Working on the sg today and the column only moves back and forth 3 inches and it should move 6!


----------



## Shootymacshootface (Jun 7, 2021)

Sometimes, that's how it goes.


----------



## benmychree (Jun 7, 2021)

I'm thinking it needs some fixing ---


----------



## brino (Jun 7, 2021)

Braeden,

I feel your pain, but unfortunately have no advice.

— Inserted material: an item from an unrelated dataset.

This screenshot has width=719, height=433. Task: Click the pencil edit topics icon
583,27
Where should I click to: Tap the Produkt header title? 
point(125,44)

I am glad the project is in your hands, it is worth saving and you have the smarts and tenacity to figure it out!

-brino


----------



## vincent52100 (Jun 7, 2021)

God knows I’m ignorant to the 4th decimal point but could the problem be something under the table locking the screw. WAG on my part.


----------



## FOMOGO (Jun 8, 2021)

Sounds like something is HALF a**ed there. Time to pull the table, and take a look see. Bent screw maybe. Mike


----------



## Braeden P (Jun 8, 2021)

I think the screw is to short so I will have to pull the table and loosen some bolts that are rusted and covered in paint!


----------



## rjs44032 (Jun 8, 2021)

Many SGs have stops on both the X axis and Y axis. Check for these before tearing it down. Hope this helps.

Best Regards,
Bob


----------



## Mitch Alsup (Jun 8, 2021)

I would guess you have not found the stop that is stopping the movement.


----------



## Braeden P (Jun 8, 2021)

now when I get home time to get covered in grease and goo that covers that machine! and that stuff stinks!


----------



## brino (Jun 8, 2021)

Braeden P said:


> now when I get home time to get covered in grease and goo that covers that machine! and that stuff stinks!



....but it's still better than work (or school)!  

-brino


----------



## Suzuki4evr (Jun 8, 2021)

Braeden P said:


> now when I get home time to get covered in grease and goo that covers that machine! and that stuff stinks!


But I suggest you do your homework first before mom stops YOU from moving an inch


----------